Despite having lots of material, these socks dry much quicker than expected. Although wool can lose its shape after washing, that hasn’t been an issue with these Smart Wool socks so far.
For something more traditional and protective, the Smart Wool sock is a great choice. The sock offers cosy protection for your feet all year long.
Others to consider
YUEDGE Men’s 5 Pairs Wicking Breathable Cushion Comfortable Casual Crew Socks Multi Performance Walking Athletic Socks
An entry-level sock – but one not to be discounted
If you’re just getting started with outdoor pursuits, I’m sure you’ll have noticed how quickly the cost of everything starts to add up – so you might be looking for something a little more budget-friendly in your sock.
The Yuedge sock is surprisingly comfortable thanks to the decent layer of cushioning all around the sock. If there are any points where your boots rub or feel uncomfortable, the Yuedge socks will do a good job of padding out any discomfort.
However, wearing these socks for long periods of time wouldn’t be recommended. They are a cotton blend, so there’s a higher chance of blisters occurring do to the moisture management of the fabric.
When it comes to temperature regulation, these socks will keep your feet warm or cool as long you aren’t engaging in long periods of exercise… Which can be a problem if you’re looking for a sock for backpacking or hiking.
But they do the job for shorter bursts. They definitely keep your feet warm, but the lack of wool to wick away moisture means that the dampness can soon make your feet cold.
There is a mesh ventilation system on the top of the sock as well to help with air circulation however, it isn’t as good as some of the other socks we looked at.
The main thing to acknowledge is that the sock is made from a cotton blend which is a material that is less durable than wool.
In terms of the construction, the loose threads inside the sock raise some concerns about potential weaknesses in the workmanship. Other than that there weren’t any major concerns about the durability of the sock. It certainly feels like the least well-constructed sock that we reviewed but that stands as a testament to the quality of the other socks.
Cotton absorbs moisture so after a while, these socks might start to have issues with odor as sweat is absorbed into the fabric. However, this is a pack of five socks so you have multiple socks to choose from rather than having to reuse the same sock.
The Yuedge sock took the longest to dry by some distance – about twice as long as the other socks made from more appropriate fabrics like the Smart Wool sock.
These socks aren’t a good choice for serious backpackers. However, if you want a few spare pairs to throw into your bag for day hikes, or for wearing at the campsite when you want to be warm but aren’t planning long-distance walking, these are a good option to consider.
Wrapping up our walking socks review
So overall, my favourite sock that we reviewed and the one I would personally recommend is the Bridgedale. It offers great targeted padding which provides support and comfort whilst also utilising features like mesh ventilation to keep your feet cool and dry.

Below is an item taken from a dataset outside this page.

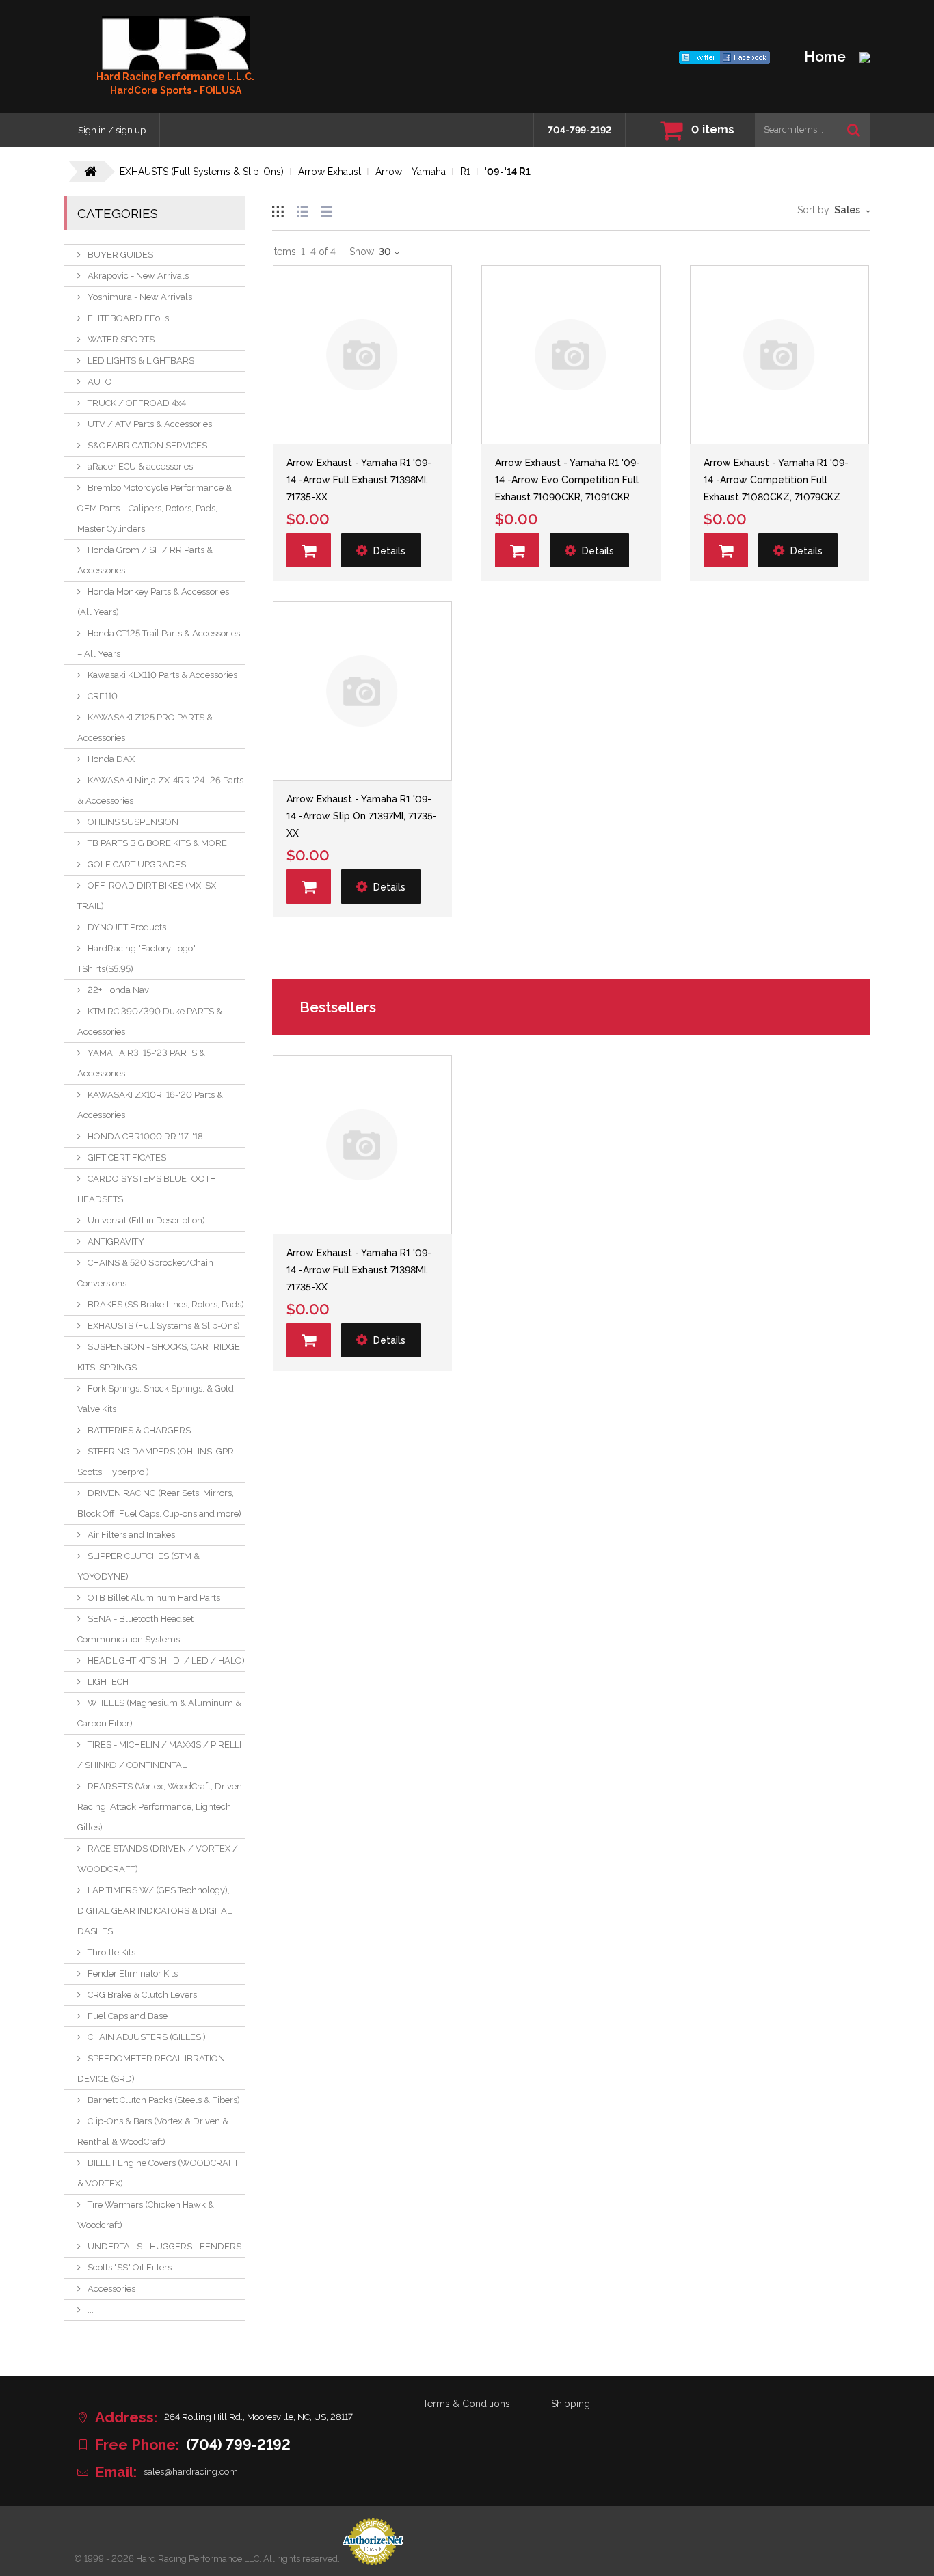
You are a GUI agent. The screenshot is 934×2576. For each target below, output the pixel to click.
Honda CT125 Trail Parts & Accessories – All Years (158, 643)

A close runner-up was the Darn Toughs, which I know from other people’s experiences are a reliable sock that would be a good choice for colder trips rather than the Bridgedale.
The Injinji socks are certainly something different but don’t be fooled into thinking they aren’t a good pair of socks beyond their novelty. The Smart Wool socks are really a great example of a more traditional style and finally, the Yuedge socks might not be an ideal choice for serious hikers or hillwalkers but they definitely provide a useful purpose for the right person.